I'm read the following resources on session fixation, but I'm still having difficulty understanding some aspects of this kind of vulnerability:

  1. Ruby on Rails Security Guide § 2.7 Session Fixation.

  2. Preventive Measure for detecting Session Fixation attacks.

  3. Session fixation attack.

  4. Wikipedia: Session fixation.

Let's assume that sessions IDs are server-generated, and that they're stored and accessed from cookies, not passed around via GET and POST requests.
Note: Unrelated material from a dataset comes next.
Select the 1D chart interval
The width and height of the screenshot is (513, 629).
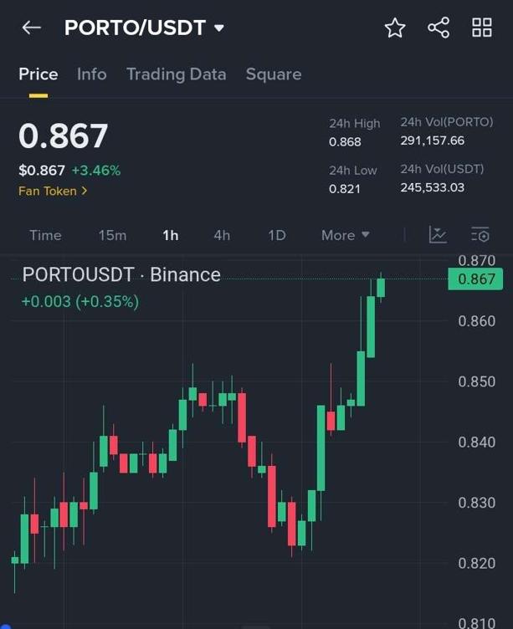[277, 235]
The Rails guide in link #1 above describes the attack like this (summarized from source, emphasis mine):

enter image description here

  1. The attacker creates a valid session id: They load the login page of the web application where they want to fix the session, and take the session id in the cookie from the response (see number 1 and 2 in the image).
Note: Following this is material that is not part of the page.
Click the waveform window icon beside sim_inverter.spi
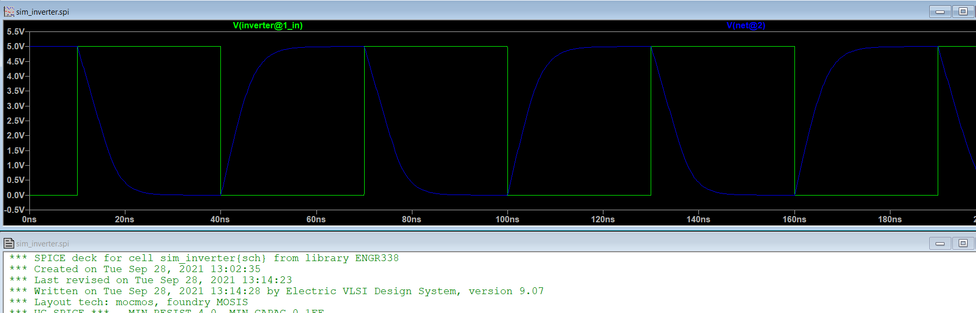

  2. They possibly maintains the session. Expiring sessions, for example every 20 minutes, greatly reduces the time-frame for attack. Therefore they access the web application from time to time in order to keep the session alive.
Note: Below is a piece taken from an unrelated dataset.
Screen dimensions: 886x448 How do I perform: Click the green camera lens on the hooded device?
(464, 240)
  3. Now the attacker will force the user's browser into using this session id (see number 3 in the image). As you may not change a cookie of another domain (because of the same origin policy), the attacker has to run a JavaScript from the domain of the target web application.

  4. The attacker lures the victim to the infected page with the JavaScript code. By viewing the page, the victim's browser will change the session id to the trap session id.

  5. As the new trap session is unused, the web application will require the user to authenticate.

  6. From now on, the victim and the attacker will co-use the web application with the same session: The session became valid and the victim didn't notice the attack.

What I Don't Understand

Now here's the part that I don't understand. Leaving aside the fact that an effective counter-measure against this attack is to simply issue a new session ID to the victim user when they login to the legitimate site, why does the legitimate server require the victim user to login anyways, even though they already have a "valid" session ID?

After all, the attacker has been maintaining the validity of the fixed session ID beforehand (as pointed out in step #2 in the Rails security guide quoted above), so why wouldn't the server just accept the session ID and log the victim user into the website as the attacker? Why are login credentials required again?

Note that this question is not specific to Ruby on Rails. It applies to any implementation of user sessions, in any framework and language.

  • 5
    Oftentimes, sites give non-authenticated users SessionIDs
    – user11869
    Commented Apr 15, 2014 at 19:43

1 Answer 1


The attacker never logs into the site with their credentials, they just access a page to get the session id, so while they pass on a valid session id to the victim, they do not pass on an authenticated session. When the victim logs into the site, the session is now authenticated and the attacker can access it as the victim.

  • 1
    Am I correct in thinking that this is only a problem if the session is held on the DB? Eg: the session ID doesn't change through the user session. This ID is a reference to a DB record where session data is stored. Hence, an attacker can steal/fixate a session ID and impersonate a victim. --- This is as opposed to holding session data (eg: current user ID) in the very cookie, which Rails does by default. (FWIW, this cookie is signed & encrypted in Rails).
    – pablobm
    Commented Feb 3, 2015 at 12:31
  • I think so, I don't see how an attacker could fixate the ID when the cookie is signed and encrypted.